Please reproduce the stretch of the text on finding data for monitoring from "An efficient monitoring" through "journalists, researchers, etc.".

- **TEXT TO READ**:
.....
An efficient monitoring action needs a good dataset. Start with the data that is already available, from institutional and civic sources, i.e. data produced by public institutions or administrations and data produced by civic actors like NGOs, journalists, researchers, etc.

During a monitoring action, your group will find different types of data, which provide different information: some data refers to ‘who’ takes part in the decision-making process and who are the actors/stakeholders involved. Other data may concern the ‘what’ of the topic; i.e., the content of the decisions, the numerical and descriptive information on what you want to analyse. There is also data that may describe, for instance, ‘how’ the issue is tackled, and the amount of money allocated. Some data may contain the time information related to the topic (the ‘when’), while others may be related to the ‘why’; i.e., they contain information on why public decision-makers made certain choices.

Remember, the data should be open, freely accessible and machine-readable. Furthermore, the information should be published in a way that facilitates its use and cross-referencing with other microdata.


When looking for public data, the first step is to identify which institutions or public administrations are responsible for publishing the data about the topic you are interested in. The data should be found on the public administration’s website or portals: there may be a specific section, or use the ‘search’ function. Likewise, you may find the phone number and the email address of the head of the office that deals with your topic, in case you want to contact them. Read the data you found carefully and try to understand it. This may not be an easy task, as the data may be numerous, very complex, and sometimes poorly organised. For this reason, experts like associations, academics, journalists and analysts can help you transform the collected data into useful information. It may also help to systematise the data with the group, perhaps creating a spreadsheet to make the reading process easier. 

You can also look for other civic initiatives that have already produced civic data on the topic, searching their websites, transparency portals and social networks for more data and news. In addition, you could contact them to join forces in your monitoring action. 

To understand how to find data, among the activities you will also find a data searching simulation which may provide confidence to the youth group in their data collection process.
.....
- **PROVIDED INFORMATION**:
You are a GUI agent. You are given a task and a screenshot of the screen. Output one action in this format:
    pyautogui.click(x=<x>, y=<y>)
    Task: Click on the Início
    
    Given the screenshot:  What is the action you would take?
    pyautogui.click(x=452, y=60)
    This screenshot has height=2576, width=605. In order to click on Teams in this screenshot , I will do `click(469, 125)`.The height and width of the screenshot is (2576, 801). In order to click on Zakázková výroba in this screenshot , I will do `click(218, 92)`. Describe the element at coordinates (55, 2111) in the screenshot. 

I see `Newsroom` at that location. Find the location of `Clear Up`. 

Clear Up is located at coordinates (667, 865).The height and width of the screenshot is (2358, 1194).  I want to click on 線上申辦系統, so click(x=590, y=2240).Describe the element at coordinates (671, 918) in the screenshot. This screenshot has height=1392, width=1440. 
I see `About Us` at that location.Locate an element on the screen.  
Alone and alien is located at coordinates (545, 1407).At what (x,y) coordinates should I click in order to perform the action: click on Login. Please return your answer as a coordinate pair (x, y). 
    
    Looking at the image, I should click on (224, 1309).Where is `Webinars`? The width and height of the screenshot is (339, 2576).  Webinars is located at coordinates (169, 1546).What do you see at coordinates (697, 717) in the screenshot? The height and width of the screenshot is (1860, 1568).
.....
- **EXERCISE ANSWER**:
An efficient monitoring action needs a good dataset. Start with the data that is already available, from institutional and civic sources, i.e. data produced by public institutions or administrations and data produced by civic actors like NGOs, journalists, researchers, etc.